In Regan v. Boston Gas Light Co. 137 Mass. 37, and Pearson v. Allen, 151 Mass. 79, a large tract of land having been laid out with a series of streets remote from the plaintiff’s lot, it was held, that, although shown by the recorded plan, they might be closed' if the private ways adjoining the lot and leading to the highways with which they connected were left unobstructed. But the present plaintiffs, even if the easement were treated as divisible into three separate streets, are entitled to have them kept open, because going in either direction they afford the only communication with the highway. It would not curtail their rights, whether they chose to use one end or the other as providing the more convenient mode of travel. Accordingly the right conveyed cannot be limited as the defendant contends, without attempting to make a restrictive distinction between the use of the entrances or exits, which we do not find the original grantors intended.

Nor was the easement as thus defined extinguished by the taking of a portion of the way in width at the point where it *11came within the limits prescribed by the decree in the proceedings for the changes in the location of the railroad. Its extinguishment would have followed as to the part taken, if the entire space had been appropriated. Central Wharf v.
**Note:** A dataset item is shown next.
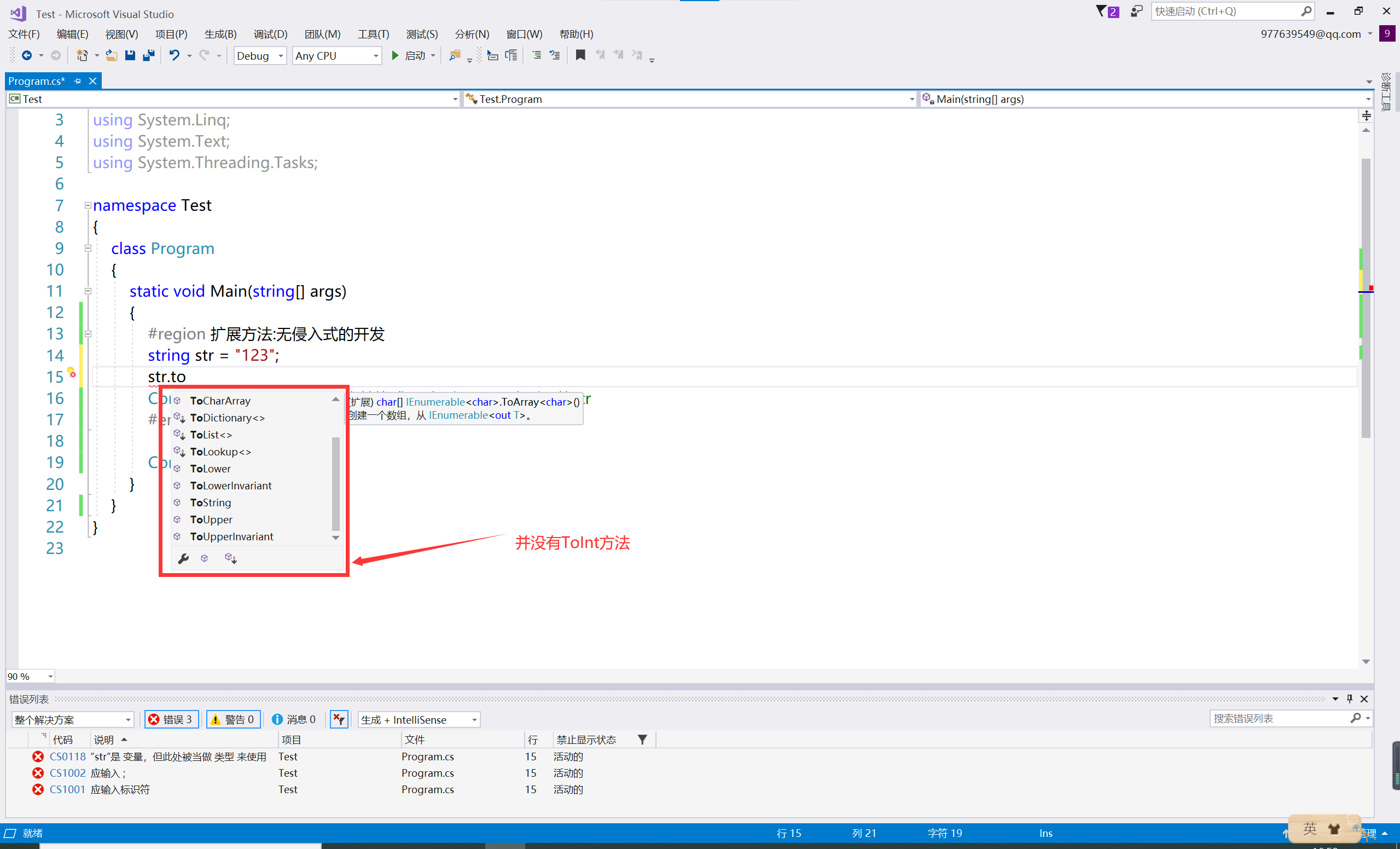
Task: Select the Program.cs* tab
Action: point(37,82)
India Wharf, 128 Mass. 567. While the plaintiffs, or their predecessors in title, presumably were compensated by the assessment of damages under R. L. c. Ill, § 158, for whatever injury may have been caused to their property, they still retained their rights unimpaired in the remainder of the way, as it was left after the completion of the work.

The fences which the defendant has erected and maintained, and the building which it proposes to erect on a site including a large portion of the way, constitute an injustifiable interference with the plaintiffs’ easement. O’Brien v. Murphy, 189 Mass. 353, 356. Generally, the appropriate remedy to redress an injury already inflicted, and to prevent the imposition of a greater and more permanent wrong, would be an injunction directing the defendant to remove the fences and enjoining it from erecting the proposed building over the way, while retaining the bill for the assessment of such money damages as may have been suffered. Harrington v. McCarthy, 169 Mass. 492. O’Brien v. Murphy, 189 Mass. 353. Stewart v. Joyce, 201 Mass. 301. It having been found by the trial court that because of its diminished width there was no reasonable probability that the way as to these portions at least would be accepted as a public street, and the defendant having offered to build on its own land a way in substitution, which the presiding judge deemed would be more convenient, he denied the injunction, and ordered, that if within the time fixed in the decree the plaintiffs did not accept the defendant’s offer, they were to be remitted to an action at law for damages.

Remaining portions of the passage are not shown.